Sequence handing for HLA with Python
Project description
HLAGenie
Python package for dealing with HLA sequence data
Heavily inspired by and dependent on the fantastic pyARD package. The HLAGenie package strives to streamline and standardize the bulk handling of HLA sequence data and provide functions to simplify matching analysis.
Table of Contents
- Installation
- Using HLAGenie
- Using
hlageniefrom Python- Initialize
hlagenie - Accessing sequence dictionaries for HLA alleles
- Retrieve amino acid or nucleotide position from mature protein sequence
- Retrieve amino acid substring from mature protein sequence
- Retrieve epitope from mature protein sequence
- Check if two alleles have a mismatch at a given position
- Count the number of amino acid mismatches at a position between donor and recipient
- Count the number of amino acid mismatches between donor and recipient at a given position given the alleles
- Get the antigen recognition domain sequence of an allele
- Get the extracellular domain sequence of an allele
- Initialize
- Using
hlageniefrom the command line
- Using
- Feature requests
- Contributing
Installation
Install from PyPI
pip install hlagenie
Install from source
python3 -m venv venv
source venv/bin/activate
python setup.py install
Using HLAGenie
Using hlagenie from Python
hlagenie is intended to simplify the handling of HLA sequence data.
Initialize hlagenie
Import hlagenie package
import hlagenie
Initialize GENIE object with a version of the IMGT/HLA database.
import hlagenie
genie = hlagenie.init("3510")
The default behavior is to use ungapped sequences for HLA alleles. If you would prefer the alleles to maintain the gaps that exist in the sequence alignment, pass ungap = False to the init function.
import hlagenie
genie = hlagenie.init("3510", ungap = False)

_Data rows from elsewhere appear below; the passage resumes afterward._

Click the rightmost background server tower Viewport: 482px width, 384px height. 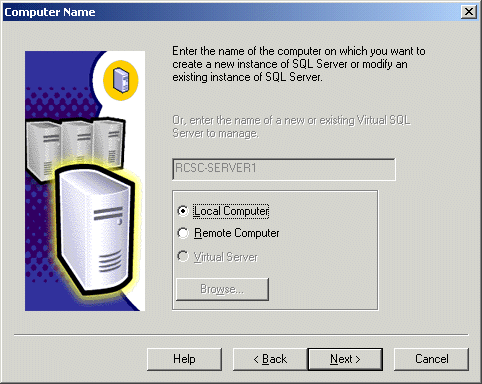click(108, 142)
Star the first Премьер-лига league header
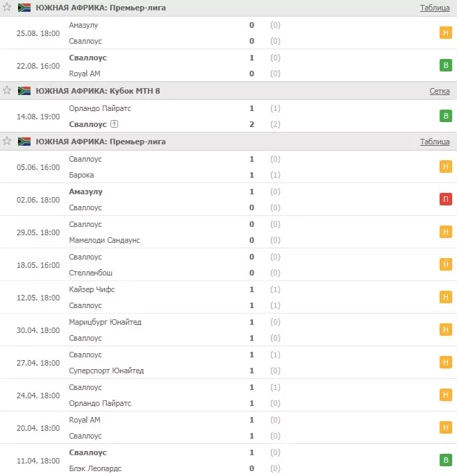457x476 pixels. (7, 7)
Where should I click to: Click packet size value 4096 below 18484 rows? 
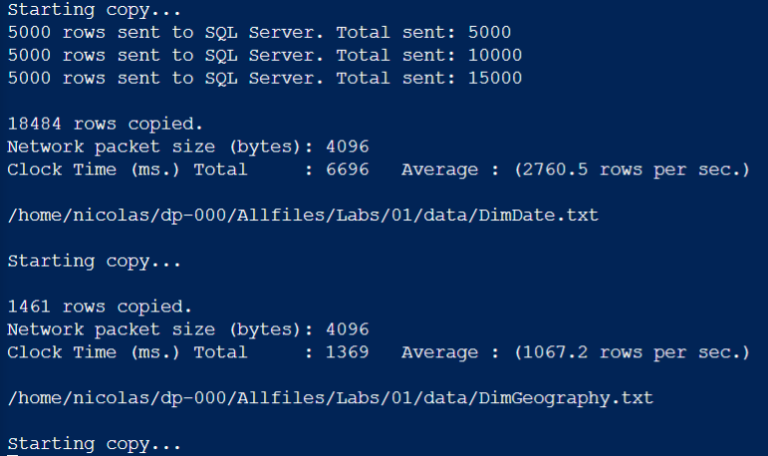pyautogui.click(x=346, y=147)
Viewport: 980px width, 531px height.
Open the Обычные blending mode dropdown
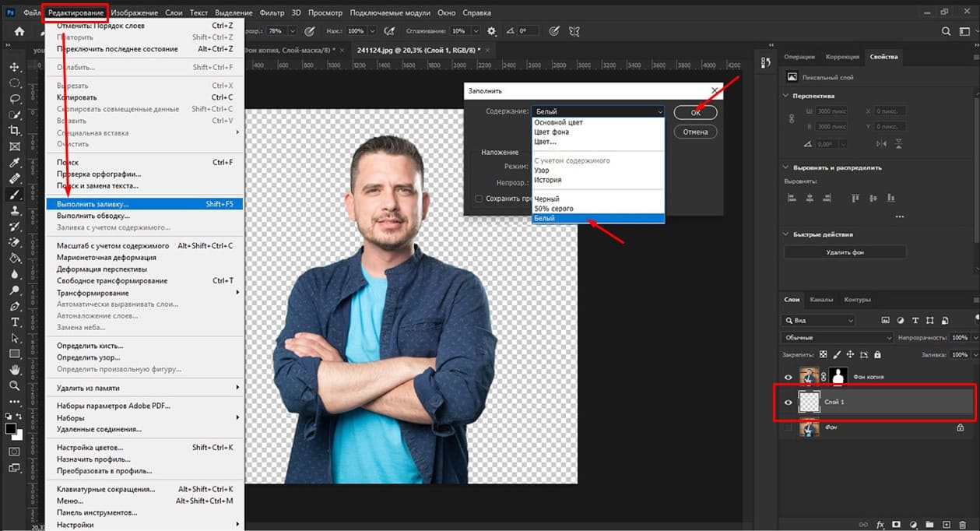point(838,337)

The first time an object is instantiated with a given IMGT/HLA database version, the package will download the appropriate MSF files from the IMGT/HLA GitHub repository and create a SQLite database in the /tmp folder.
Accessing sequence dictionaries for HLA alleles
The GENIE object contains dictionaries of amino acid and nucleotide sequences for each HLA allele. The keys for the dictionaries are the HLA allele names. The values are the genetic sequences.

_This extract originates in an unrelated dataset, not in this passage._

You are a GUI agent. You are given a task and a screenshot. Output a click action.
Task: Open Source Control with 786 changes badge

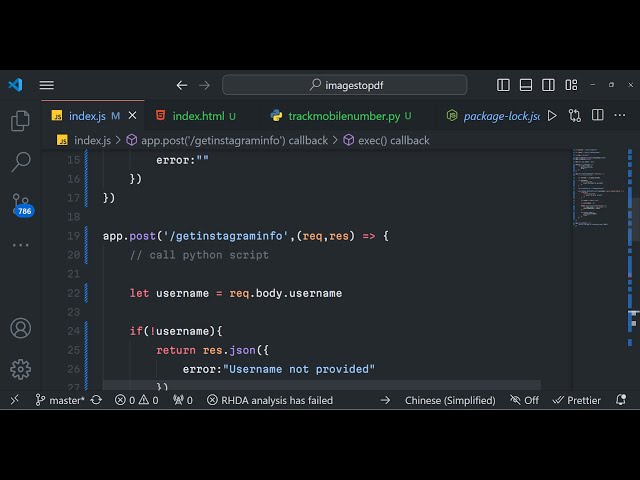pyautogui.click(x=21, y=204)

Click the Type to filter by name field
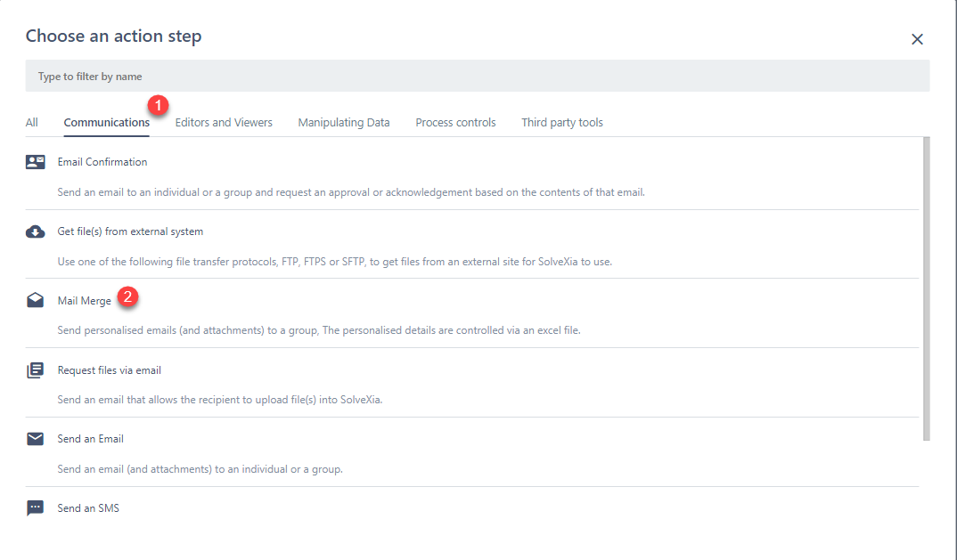(x=477, y=77)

All of the keys are two-field alleles given the shared protein sequence of these alleles.
genie.seqs # mature protein sequences
genie.full_seqs # full protein sequences
genie.nuc_seqs # full nucleotide sequences
Retrieve amino acid or nucleotide position from mature protein sequence
To get a given amino acid (or nucleotide) position from a given HLA allele, you can use the getAA or getNuc functions. These functions are 1-indexed to match standard IMGT/HLA database nomenclature.

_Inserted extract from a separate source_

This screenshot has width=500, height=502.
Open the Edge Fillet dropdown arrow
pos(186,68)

For this and following functions, if a three- or four-field allele name is passed, a call is made to py-ard to reduce to the two-field level.
genie.getAA("A*01:01",1) # returns "G"
genie.getNuc("A*01:01",1) # returns "A"
Retrieve amino acid substring from mature protein sequence
To get a given amino acid substring from a given HLA allele, you can use the getPeptide function. This function is 1-indexed as well and is inclusive of the start and end positions.
genie.getPeptide("A*01:01",1,10) # returns "GSHSMRYFFT"
Retrieve epitope from mature protein sequence
If you pass an allele name and a list of positions to the getEpitope function, hlagenie will return a formatted epitope string.
genie.getEpitope("A*01:01",[1,2,3,4,5]) # returns "1G_2S_3H_4S_5M"
Check if two alleles have a mismatch at a given position
If you pass two allele names and a position to the isPositionMismatched function, hlagenie will return a boolean indicating whether or not the two alleles have a mismatch at that position.
genie.isPositionMismatched("A*01:01","A*01:02",1) # returns False (the amino acid is the same at position 1 for both alleles)
Count the number of amino acid mismatches at a position between donor and recipient
The countAAMismatches function takes as input four amino acids, two from the donor and two from the recipient (in order). The function returns the number of mismatches between the donor and recipient at that position.
This uses the logic that if a recipient has the donor's amino acid as either of their two amino acids, it is not a mismatch.
genie.countAAMismatches("A","G","G","G") # returns 1
Count the number of amino acid mismatches between donor and recipient at a given position given the alleles
The countAAMismatchesAllele function takes as input four alleles and an amino acid position. The input order is: Donor Allele 1, Donor Allele 2, Recipient Allele 1, Recipient Allele 2, amino acid position. The function returns the number of mismatches between the donor and recipient at that position, adjusting for donor homozygosity.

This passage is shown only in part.